Weiss (1996, p. 201) a fait observer que, à l’intérieur du modèle épidémiologique ou de santé publique, le comportement violent suivrait probablement la même évolution que toute épidémie. Kellermann et ses collègues ont signalé que, même si les stratégies qu’ils proposaient étaient élaborées comme des contre-mesures pour prévenir les blessures non intentionnelles, elles pourraient s’appliquer aussi à celles qui sont intentionnelles (Kellermann et coll., 1991 : 21). Hargarten et ses collègues expriment des opinions semblables (Hargarten et coll., 1996).
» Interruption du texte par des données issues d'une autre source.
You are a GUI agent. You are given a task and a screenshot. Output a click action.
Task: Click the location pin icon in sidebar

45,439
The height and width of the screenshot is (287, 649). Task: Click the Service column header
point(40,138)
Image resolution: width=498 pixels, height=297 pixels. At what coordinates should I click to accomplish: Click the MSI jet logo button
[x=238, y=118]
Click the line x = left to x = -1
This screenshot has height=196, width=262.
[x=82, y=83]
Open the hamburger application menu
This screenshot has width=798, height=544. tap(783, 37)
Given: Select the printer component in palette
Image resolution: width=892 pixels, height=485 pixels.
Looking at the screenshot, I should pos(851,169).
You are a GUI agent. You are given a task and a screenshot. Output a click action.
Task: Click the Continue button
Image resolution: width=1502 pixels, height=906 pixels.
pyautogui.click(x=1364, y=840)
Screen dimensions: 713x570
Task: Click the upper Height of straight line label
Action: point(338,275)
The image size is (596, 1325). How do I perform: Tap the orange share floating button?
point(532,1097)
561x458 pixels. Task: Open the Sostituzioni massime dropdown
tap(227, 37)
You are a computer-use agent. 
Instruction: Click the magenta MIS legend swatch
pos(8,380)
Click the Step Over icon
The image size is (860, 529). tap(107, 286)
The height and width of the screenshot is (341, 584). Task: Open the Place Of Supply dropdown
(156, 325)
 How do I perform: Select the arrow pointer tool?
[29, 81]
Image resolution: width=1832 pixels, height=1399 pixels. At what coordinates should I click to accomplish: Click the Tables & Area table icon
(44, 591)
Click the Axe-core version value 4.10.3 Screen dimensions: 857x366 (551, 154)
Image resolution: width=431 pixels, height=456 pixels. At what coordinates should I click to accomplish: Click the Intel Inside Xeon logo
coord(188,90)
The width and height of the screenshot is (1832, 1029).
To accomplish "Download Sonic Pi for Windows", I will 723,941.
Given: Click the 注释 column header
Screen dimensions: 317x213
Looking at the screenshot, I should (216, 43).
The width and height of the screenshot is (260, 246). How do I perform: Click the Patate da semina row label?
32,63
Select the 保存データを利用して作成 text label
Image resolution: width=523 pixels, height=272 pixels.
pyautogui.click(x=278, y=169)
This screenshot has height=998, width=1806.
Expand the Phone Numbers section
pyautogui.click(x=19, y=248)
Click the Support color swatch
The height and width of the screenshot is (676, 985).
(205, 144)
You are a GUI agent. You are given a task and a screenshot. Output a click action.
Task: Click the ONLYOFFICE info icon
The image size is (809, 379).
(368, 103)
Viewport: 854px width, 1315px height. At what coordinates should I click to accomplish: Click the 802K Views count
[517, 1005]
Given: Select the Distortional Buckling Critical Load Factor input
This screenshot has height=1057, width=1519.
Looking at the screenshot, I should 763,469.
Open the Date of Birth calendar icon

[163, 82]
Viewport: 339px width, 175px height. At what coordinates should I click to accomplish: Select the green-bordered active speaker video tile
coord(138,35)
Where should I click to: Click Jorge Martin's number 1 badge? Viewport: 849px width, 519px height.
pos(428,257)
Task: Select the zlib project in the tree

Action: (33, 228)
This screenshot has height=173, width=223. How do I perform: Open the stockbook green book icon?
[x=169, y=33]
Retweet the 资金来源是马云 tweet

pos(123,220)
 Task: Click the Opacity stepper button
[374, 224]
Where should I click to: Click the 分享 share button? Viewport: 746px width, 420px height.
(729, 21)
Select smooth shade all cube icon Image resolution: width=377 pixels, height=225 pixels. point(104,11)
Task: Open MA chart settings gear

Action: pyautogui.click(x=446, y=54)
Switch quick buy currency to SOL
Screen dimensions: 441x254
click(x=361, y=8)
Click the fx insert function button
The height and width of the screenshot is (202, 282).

Blackman, par ailleurs, soutient que cette généralisation pour englober les blessures non intentionnelles demeure tout à fait une « hypothèse non vérifiée » (Blackman, 1996, p. 1273; voir la réponse de Hargarten et coll., 1996a).

L’approche de la santé publique a inspiré de nombreux appels à la mise en œuvre de programmes de prévention des blessures par balle, et un grand nombre de ses tenants préfèrent des stratégies visant à réduire le nombre d’armes à feu en circulation. Gabor écrit : « Pour avoir un effet appréciable sur la sécurité publique, les mesures devraient avoir pour résultat une réduction considérable de la proportion des ménages ayant des armes à feu » (Gabor 1996, p. 106). Dans le même ordre d’idées, Chapdelaine et Maurice soutiennent que les blessures « supposent toujours l’accès à une arme à feu par une personne qui peut la décharger » (1996, p. 1286). Ils ajoutent : Cet accès constitue le lien universel, celui sur lequel nous pouvons agir dans la chaîne des événements qui mènent à une blessure par balle (ibid.). D’autres ont dit que, même si l’approche de la santé publique suppose nécessairement qu’on peut s’attaquer aux causes profondes de la violence, les armes à feu sont létales au point qu’il faut réduire l’accès à ces armes et surtout aux armes de poing si on veut que la violence ait moins souvent des conséquences fatales (Powell et coll., 1996 : 208).